MLBEDSW-6686: Resize bilinear HPC with tile padding

- Added support for Resize Bilinear with half pixel centers for int8 and
uint8.

- Utilizes the new "TILE" padding mode.

- Utilizes ofm stride multipliers and modified tile base offsets to
write OFMs interleaved.

Signed-off-by: Rickard Bolin <rickard.bolin@arm.com>
Change-Id: I37fa77c022a368f05fda0ead75d8696c9205f833
diff --git a/ethosu/vela/tflite_graph_optimiser.py b/ethosu/vela/tflite_graph_optimiser.py
index 6b454e3..27513d3 100644
--- a/ethosu/vela/tflite_graph_optimiser.py
+++ b/ethosu/vela/tflite_graph_optimiser.py
@@ -1,4 +1,4 @@
-# Copyright (C) 2020-2021 Arm Limited or its affiliates. All rights reserved.
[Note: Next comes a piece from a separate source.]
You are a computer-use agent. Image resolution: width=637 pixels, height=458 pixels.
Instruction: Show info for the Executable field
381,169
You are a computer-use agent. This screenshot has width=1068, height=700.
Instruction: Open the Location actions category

+# Copyright (C) 2020-2022 Arm Limited or its affiliates. All rights reserved.
 #
 # SPDX-License-Identifier: Apache-2.0
 #
@@ -464,6 +464,143 @@
     return op
 
 
+def convert_resizebilinear_to_depthwise_convolutions(op, half_pixel_centers=True):
+    def _compute_interpolation_values(index, input_size, output_size):
+        scale = input_size / output_size
+        scaled_value = (index + 0.5 * half_pixel_centers) * scale - 0.5 * half_pixel_centers
+        lower_bound = max(np.floor(scaled_value), 0)
+
+        return scaled_value, lower_bound
+
+    def _compute_kernels(input_height, input_width, output_height, output_width):
+        kernels = []
+        for y in (1, 2):
+            for x in (1, 2):
+                sv_h, lb_h = _compute_interpolation_values(y, input_height, output_height)
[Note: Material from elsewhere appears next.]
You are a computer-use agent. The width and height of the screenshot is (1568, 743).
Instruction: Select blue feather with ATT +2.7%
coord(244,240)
+                sv_w, lb_w = _compute_interpolation_values(x, input_width, output_width)
+
+                # Interpolation values calculated for (x, y) = ([1, 2], [1, 2]) will always generalize to the whole
+                # input for upscale = 2 and input sizes >= 2x2 and be in the correct order for going left-to-right,
+                # top-to-bottom - same as the depthwise convolution strides across each tile
+                kernel = np.zeros((2, 2))
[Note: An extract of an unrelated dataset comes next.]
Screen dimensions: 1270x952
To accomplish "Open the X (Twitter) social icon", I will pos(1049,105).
+                kernel[1, 1] = (1 - (sv_h - lb_h)) * (1 - (sv_w - lb_w))
+                kernel[0, 1] = (sv_h - lb_h) * (1 - (sv_w - lb_w))
+                kernel[1, 0] = (1 - (sv_h - lb_h)) * (sv_w - lb_w)
+                kernel[0, 0] = (sv_h - lb_h) * (sv_w - lb_w)
+                kernel *= 16
+                kernels.append(kernel)
+
+        return kernels
+
+    def _build_convolutions(op, kernels):
+        dw_op_attrs = {
+            "padding": Padding.TILE,
+            "stride_h": 1,
+            "stride_w": 1,
+            "strides": (1, 1, 1, 1),
+            "depth_multiplier": 1,
+            "channel_multiplier": 1,
+            "dilation_h_factor": 1,
+            "dilation_w_factor": 1,
+            "dilation": (1, 1, 1, 1),
+        }
+        ifm = op.ifm
+        ofm = op.ofm
+        ofm.ops = []
+        elem_size = 2 if ofm.dtype == DataType.int16 else 1
+
+        n, h, w, c = ifm.shape
+        _, _, ow, _ = ofm.shape
+
+        intermediate_tens = Tensor(ifm.shape, ifm.dtype, "intermediate_tens")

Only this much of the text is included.